Direktur Eksekutif Asosiasi Perusahaan Migas Nasional (Aspermigas) Moshe Rizal mengatakan pada dasarnya indeks harga minyak mentah internasional telah di atas US$100 telah terjadi sejak Maret yang dipicu krisis Ukraina di menjelang akhir Februari 2022.
Menurutnya kondisi itu tidak akan berdampak signifikan terhadap investasi di sektor migas dan juga tata kelola di dalam negeri.

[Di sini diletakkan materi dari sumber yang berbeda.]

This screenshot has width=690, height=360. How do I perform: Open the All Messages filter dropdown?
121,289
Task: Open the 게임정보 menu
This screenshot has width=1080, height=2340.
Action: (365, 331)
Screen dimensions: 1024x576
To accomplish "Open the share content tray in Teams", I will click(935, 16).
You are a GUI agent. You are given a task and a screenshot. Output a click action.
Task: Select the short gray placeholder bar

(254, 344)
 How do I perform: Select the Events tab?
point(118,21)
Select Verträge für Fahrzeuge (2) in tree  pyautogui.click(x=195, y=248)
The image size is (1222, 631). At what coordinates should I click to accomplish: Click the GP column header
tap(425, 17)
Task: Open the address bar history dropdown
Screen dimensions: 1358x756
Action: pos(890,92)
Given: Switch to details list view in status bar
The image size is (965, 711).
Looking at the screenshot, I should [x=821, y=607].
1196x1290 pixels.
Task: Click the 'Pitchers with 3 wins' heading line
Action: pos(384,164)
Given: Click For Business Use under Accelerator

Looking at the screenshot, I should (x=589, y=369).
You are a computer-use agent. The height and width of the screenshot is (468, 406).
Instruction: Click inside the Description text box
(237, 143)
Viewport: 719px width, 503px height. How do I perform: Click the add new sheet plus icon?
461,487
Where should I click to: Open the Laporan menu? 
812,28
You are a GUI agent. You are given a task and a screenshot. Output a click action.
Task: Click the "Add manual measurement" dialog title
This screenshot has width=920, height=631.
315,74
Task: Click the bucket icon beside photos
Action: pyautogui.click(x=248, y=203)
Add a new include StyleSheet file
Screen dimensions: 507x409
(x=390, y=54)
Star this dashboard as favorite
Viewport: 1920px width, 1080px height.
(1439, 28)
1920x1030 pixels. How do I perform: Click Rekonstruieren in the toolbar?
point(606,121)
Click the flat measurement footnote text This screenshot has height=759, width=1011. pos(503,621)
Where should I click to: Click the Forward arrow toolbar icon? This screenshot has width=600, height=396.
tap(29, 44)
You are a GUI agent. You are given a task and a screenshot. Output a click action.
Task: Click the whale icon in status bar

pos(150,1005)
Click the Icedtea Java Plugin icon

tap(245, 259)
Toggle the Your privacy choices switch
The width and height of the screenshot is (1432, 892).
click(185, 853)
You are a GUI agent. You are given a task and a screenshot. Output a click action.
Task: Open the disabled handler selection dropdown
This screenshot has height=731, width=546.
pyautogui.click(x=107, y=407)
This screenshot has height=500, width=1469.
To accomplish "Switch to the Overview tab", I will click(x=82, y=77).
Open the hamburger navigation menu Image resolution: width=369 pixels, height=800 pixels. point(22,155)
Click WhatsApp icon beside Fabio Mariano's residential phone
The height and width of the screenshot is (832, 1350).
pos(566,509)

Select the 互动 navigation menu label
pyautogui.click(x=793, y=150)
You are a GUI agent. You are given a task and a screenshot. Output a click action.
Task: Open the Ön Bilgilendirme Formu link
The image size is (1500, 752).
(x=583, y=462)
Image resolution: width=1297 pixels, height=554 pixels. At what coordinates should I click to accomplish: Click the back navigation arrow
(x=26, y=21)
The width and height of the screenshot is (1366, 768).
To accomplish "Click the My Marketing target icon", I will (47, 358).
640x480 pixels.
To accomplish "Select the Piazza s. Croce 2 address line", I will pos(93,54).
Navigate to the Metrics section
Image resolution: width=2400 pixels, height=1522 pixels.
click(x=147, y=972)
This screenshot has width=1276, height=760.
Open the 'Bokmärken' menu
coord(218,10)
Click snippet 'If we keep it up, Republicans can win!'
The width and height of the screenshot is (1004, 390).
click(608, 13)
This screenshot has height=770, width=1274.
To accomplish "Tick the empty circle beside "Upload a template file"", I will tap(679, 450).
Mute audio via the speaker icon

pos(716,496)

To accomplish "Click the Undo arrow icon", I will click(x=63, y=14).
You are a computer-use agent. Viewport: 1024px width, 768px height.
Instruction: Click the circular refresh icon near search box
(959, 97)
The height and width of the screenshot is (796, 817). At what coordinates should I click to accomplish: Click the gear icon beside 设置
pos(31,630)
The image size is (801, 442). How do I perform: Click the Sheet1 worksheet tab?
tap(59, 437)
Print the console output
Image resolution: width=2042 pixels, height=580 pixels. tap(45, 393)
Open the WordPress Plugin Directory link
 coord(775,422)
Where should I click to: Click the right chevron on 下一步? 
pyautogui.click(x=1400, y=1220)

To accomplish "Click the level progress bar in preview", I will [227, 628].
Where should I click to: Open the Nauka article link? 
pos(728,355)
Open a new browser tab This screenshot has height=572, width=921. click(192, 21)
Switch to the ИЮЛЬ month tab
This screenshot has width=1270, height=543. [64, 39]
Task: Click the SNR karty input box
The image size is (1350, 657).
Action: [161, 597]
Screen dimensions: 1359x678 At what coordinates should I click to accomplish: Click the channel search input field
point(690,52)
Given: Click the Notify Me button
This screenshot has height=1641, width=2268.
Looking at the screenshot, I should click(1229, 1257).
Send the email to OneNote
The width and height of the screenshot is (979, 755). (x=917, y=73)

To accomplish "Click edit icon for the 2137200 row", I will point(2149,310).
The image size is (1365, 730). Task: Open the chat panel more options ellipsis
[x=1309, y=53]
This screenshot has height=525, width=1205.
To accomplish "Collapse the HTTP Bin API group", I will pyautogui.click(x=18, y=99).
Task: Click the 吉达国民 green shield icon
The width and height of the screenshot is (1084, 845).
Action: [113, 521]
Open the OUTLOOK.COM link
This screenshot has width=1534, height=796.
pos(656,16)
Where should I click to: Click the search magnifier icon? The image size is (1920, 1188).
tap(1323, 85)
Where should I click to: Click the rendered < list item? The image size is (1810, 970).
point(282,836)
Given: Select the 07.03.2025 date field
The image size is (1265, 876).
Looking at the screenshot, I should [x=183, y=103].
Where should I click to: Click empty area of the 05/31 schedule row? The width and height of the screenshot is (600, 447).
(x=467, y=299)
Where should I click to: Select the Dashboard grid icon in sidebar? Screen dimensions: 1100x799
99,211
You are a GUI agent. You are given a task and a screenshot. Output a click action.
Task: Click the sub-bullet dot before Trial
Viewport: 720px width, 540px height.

"Karena belum adanya perubahan yang revolusioner di industri Migas di Indonesia dan saat ini situasi global masih sangat volatile," ujarnya kepada Bisnis, Senin (30/5/2022).
Sementara itu, terkait dengan capaian lifting nasional, Moshe berpendapat bahwa hal itu akan sangat tergantung dengan kinerja masing-masing kontraktor kontrak kerja sama (KKKS).
Moshe mengatakan hal tersebut adalah diskresi dari masing-masing KKKS, termasuk Pertamina yang saat ini memegang mayoritas produksi migas Indonesia.
Baca Juga
Adapun, sepanjang 2022 pemerintah menetapkan target lifting untuk 2022 sebesar 703.000 barel minyak per hari (BOPD) dan 5.800 juta standar kaki kubik per hari gas bumi (MMSCFD).
"Kita hanya bisa berharap bahwa target tersebut tercapai," jelasnya.